1 hour and 10 min
1 cake tin (23cm in diameter)
140g soft butter
80g powdered sugar
30 g almond flour
1 tsp vanilla sugar
55 g Agrain® 04 Whisky Super Grain Flour
180 g wheat flour
150g soft butter
150 g sugar
1 tsp vanilla sugar
Zest from 1 lemon
150g almond flour
35 g Agrain® 04 Super Grain Flour - Whisky
250 g fresh cherries, without stones
50g almond flakes
+ a little powdered sugar to sprinkle over the cake at the end
Mix butter, powdered sugar, almond flour, eggs, vanilla sugar and Agrain® 04 using an electric mixer. Add the wheat flour and salt, and knead the dough until it is smooth. Use two pieces of baking paper and roll out the dough between these, the dough should be about 3mm thick. Then place the dough in the fridge for 1 hour.· Rub a little butter around the sides of thethe cake tin and put the dough in the tin. If there is excess pie dough cut it off. Put baking paper on top of the cake, then put dried beans (or something else) on top to give weight on top of the tart. Bake the cake in the oven at 180 degrees for 10 min, then remove the baking paper and the beans. Bake then for 5-10 min until the cake is golden. Place it on the kitchen counter to cool off.
Mix the wheat flour with Agrain® Super Grain Flour and set aside. Mix the butter and sugar together until light and fluffy. Add the eggs - one at a time, and mix until well mixed together. Add the vanilla sugar and lemon zest and mix again. Finally, add the mixed flour and stir it all together.

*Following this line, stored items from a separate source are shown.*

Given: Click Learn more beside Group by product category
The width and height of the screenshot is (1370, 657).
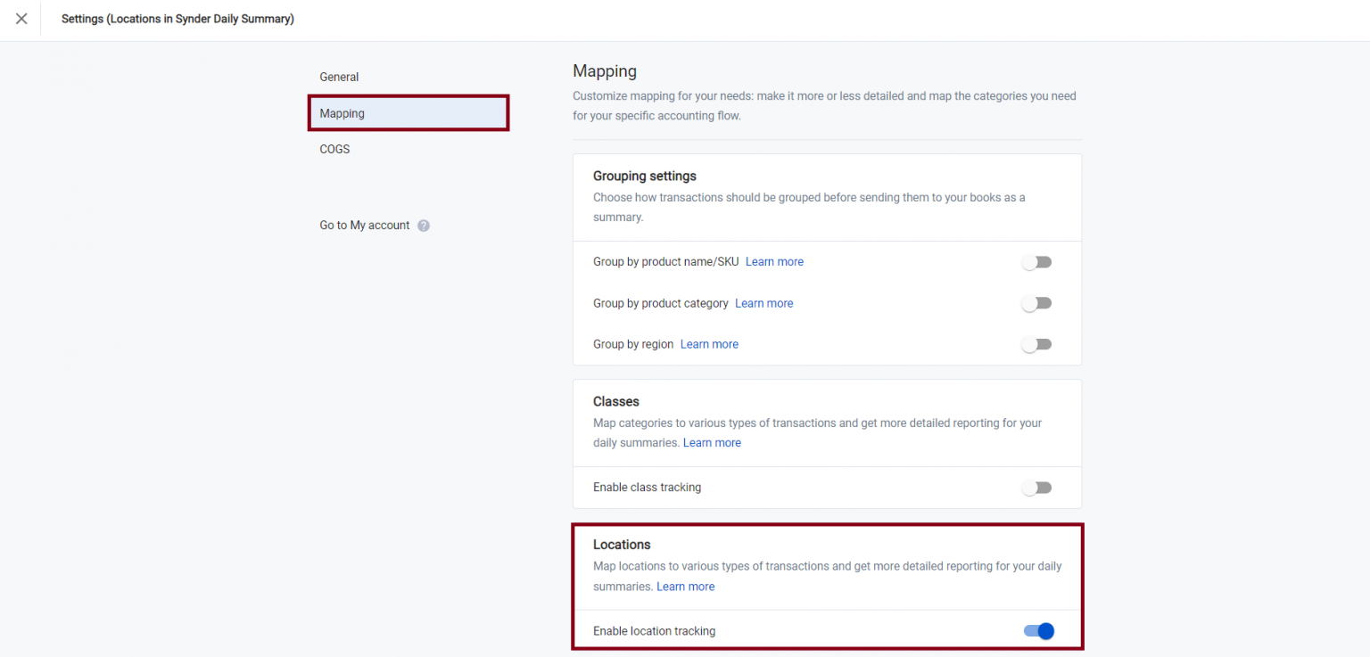Looking at the screenshot, I should [x=763, y=303].
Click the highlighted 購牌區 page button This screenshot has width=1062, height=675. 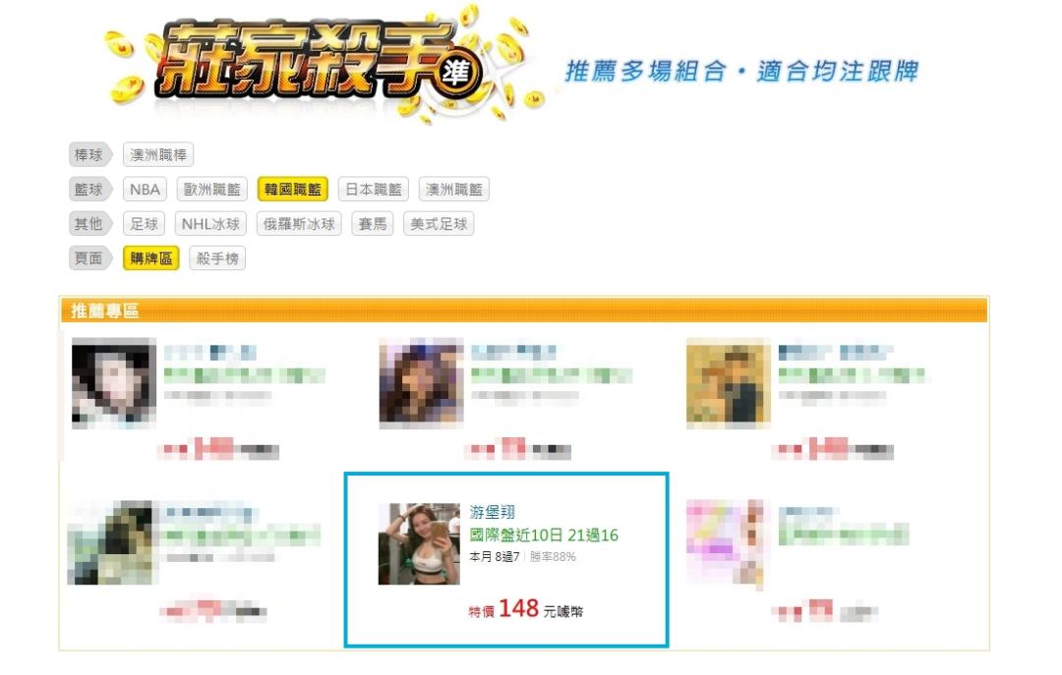[151, 258]
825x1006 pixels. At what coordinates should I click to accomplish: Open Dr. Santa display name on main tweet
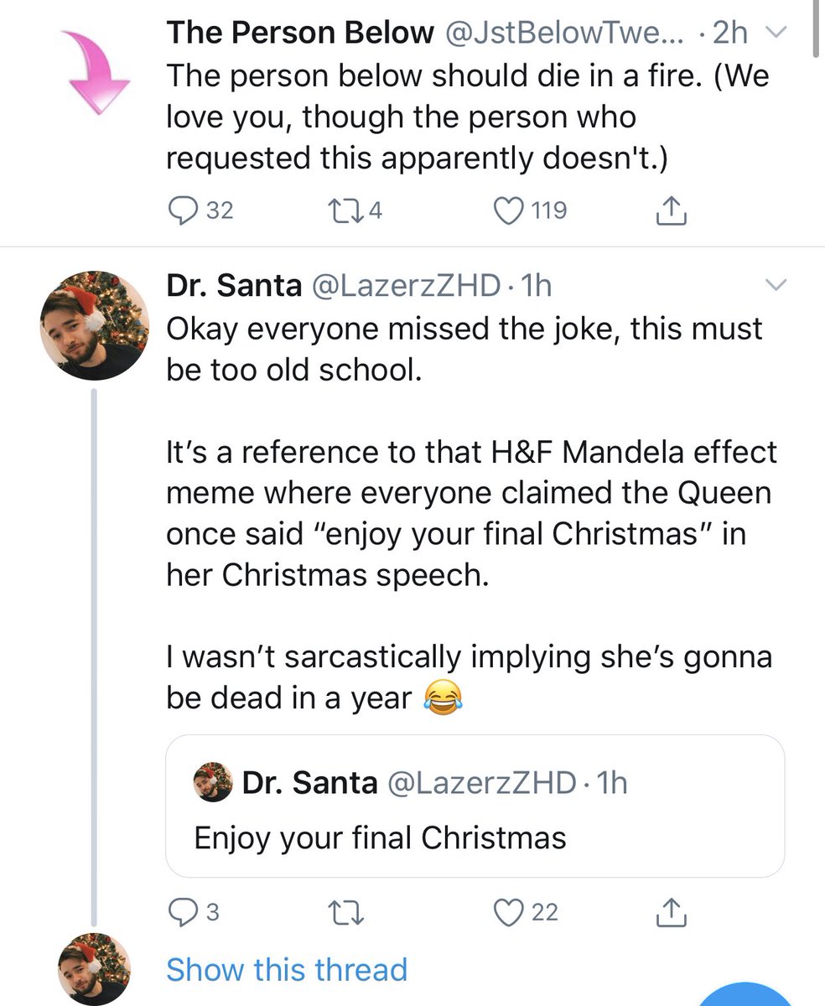[x=233, y=287]
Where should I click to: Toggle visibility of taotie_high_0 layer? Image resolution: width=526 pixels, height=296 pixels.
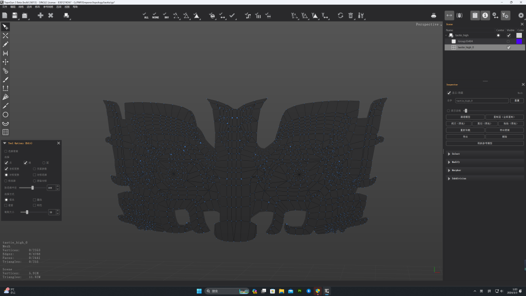509,47
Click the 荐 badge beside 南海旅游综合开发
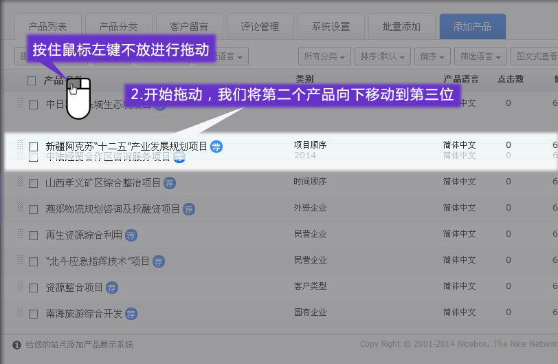 (131, 313)
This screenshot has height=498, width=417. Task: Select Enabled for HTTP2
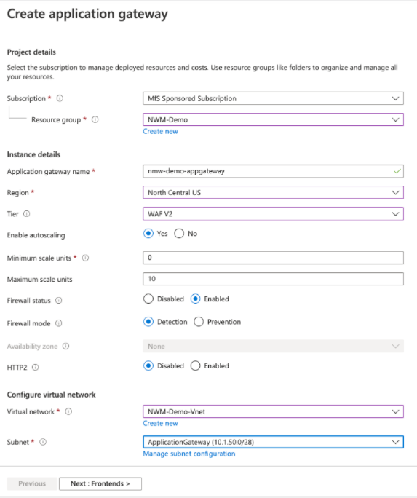[x=196, y=366]
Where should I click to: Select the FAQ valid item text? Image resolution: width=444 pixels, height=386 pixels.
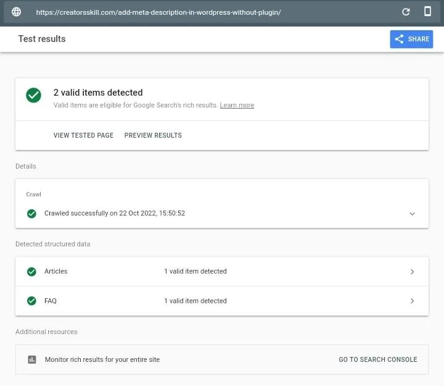(x=195, y=301)
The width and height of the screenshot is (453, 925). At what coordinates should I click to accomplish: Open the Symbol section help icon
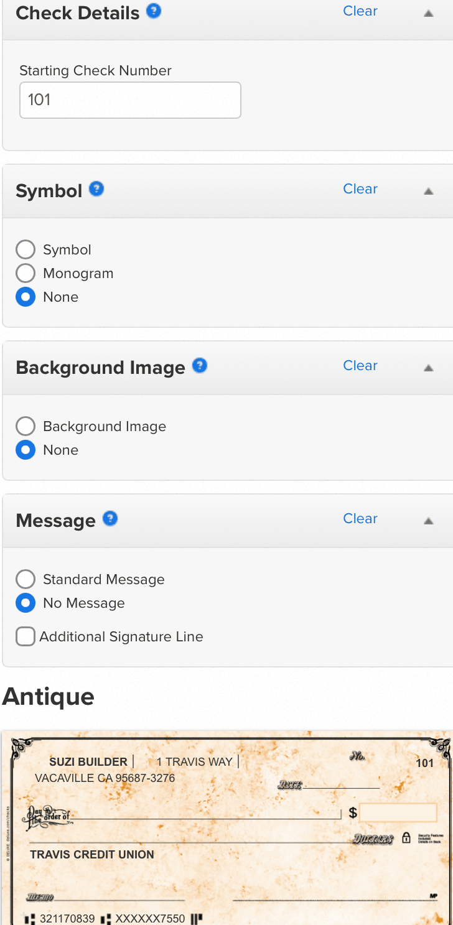coord(96,189)
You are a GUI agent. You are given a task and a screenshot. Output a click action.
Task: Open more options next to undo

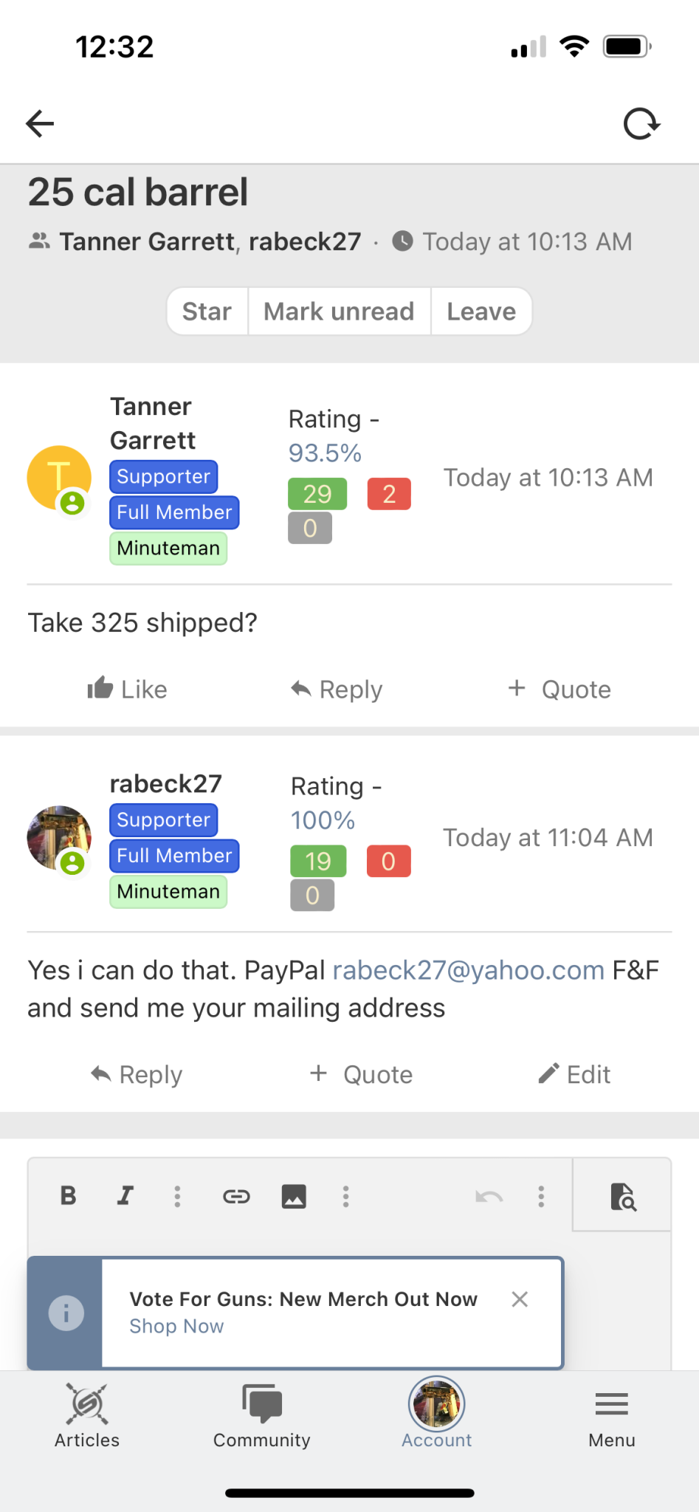541,1196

Now put the frangipania on top of the cooled cake and distribute it evenly. Then take the cherries and spread them over the cake - they may be pressed into the frangipania. Finally, sprinkle almond flakes over the cake and put it in the top of the oven for 30 mins at 180 degrees, or until golden and a fork can be inserted and picked up without dough hanging onto the fork. After baking, cool the cake by placing it on the kitchen table. When it is cold you can sprinkle it with powdered sugar on top.